Lintje is written to promote communication between people within Git commits. Lintje wants you to write detailed commit subjects and messages. Your team reading these commits during reviews and debug sessions 2+ months from now will thank you.
Lintje checks for commits like “Fix bug” and instead prefers commits that explain changes in more detail. Explain why the change was necessary, what alternatives were considered and why this solution was chosen. This will provide much needed context to future readers so they understand what kind of constraints the commit was made under.
Inspiration for Lintje’s rules:
Read the rules pages for all the rules Lintje checks and how to fix them.
Lintje does not enforce a particular workflow. Commits don’t require a template. Commits don’t need to be perfect on the first try, which is why I recommend not exiting the commit process when Lintje encounters an issue.
You can make atomic commits or you can make no commits. Make as many “WIP” commits as needed while you’re fixing a bug or working on a feature.
When it’s time to share your work with your team, or push it to a public repository, go back to these “WIP” commits and rewrite the Git history. Rewriting the branch history you will squash commits, split commits and rewrite commit messages to tell a detailed story in smaller parts. This way the final result of your work is more readable by your team and any future debuggers.

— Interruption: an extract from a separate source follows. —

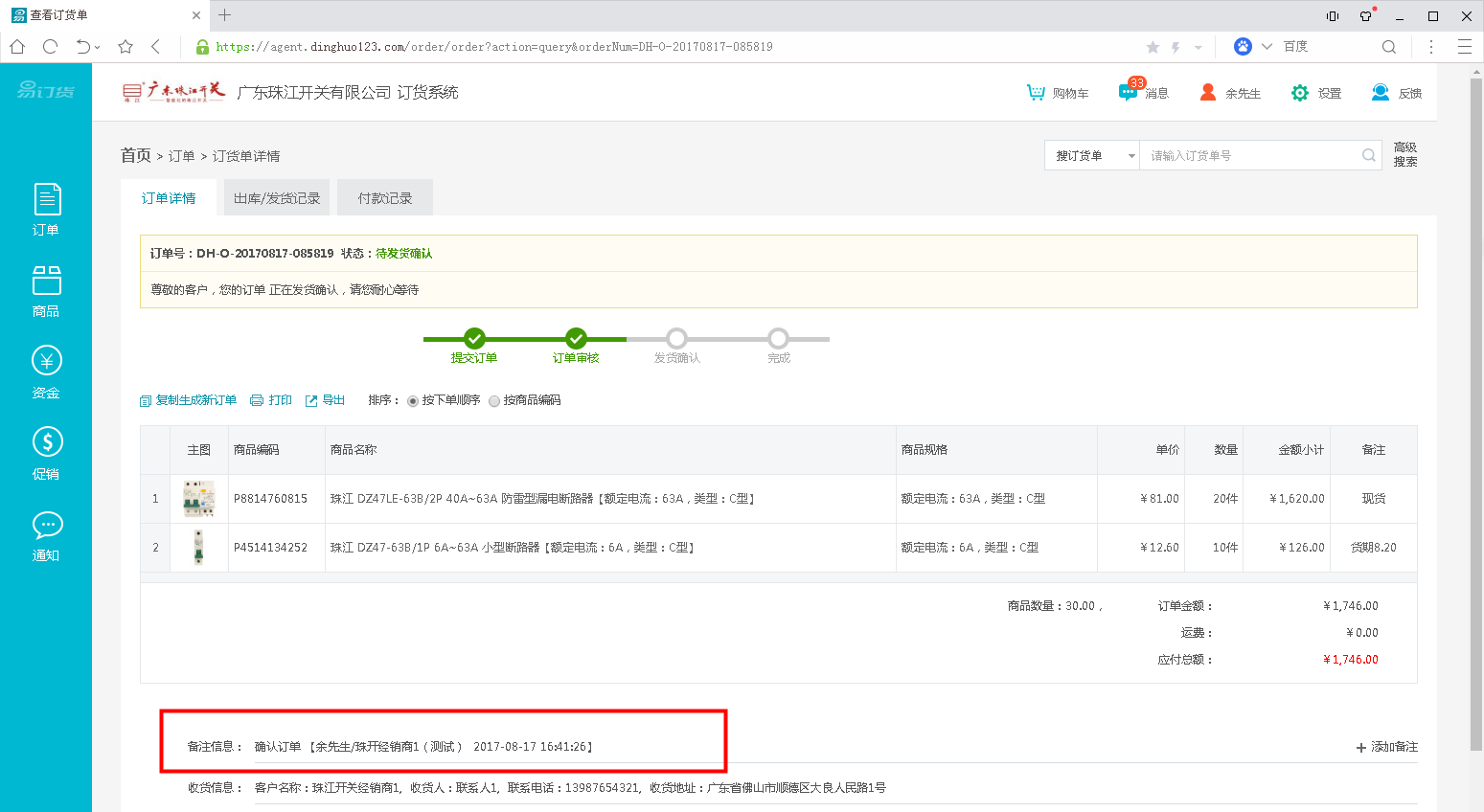Open the shopping cart icon

pyautogui.click(x=1036, y=93)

Lintje does not actively promote machine parsing of commit subjects and messages for the purposes of generating changelogs automatically.
The audiences of commits and changelogs are different. Commits are written for people working on a project and changelogs are written for people using the project. In my opinion a changelog entry should not be based on a Git commit, but instead be managed with another tool such as Changesets, which can also generate changelogs automatically.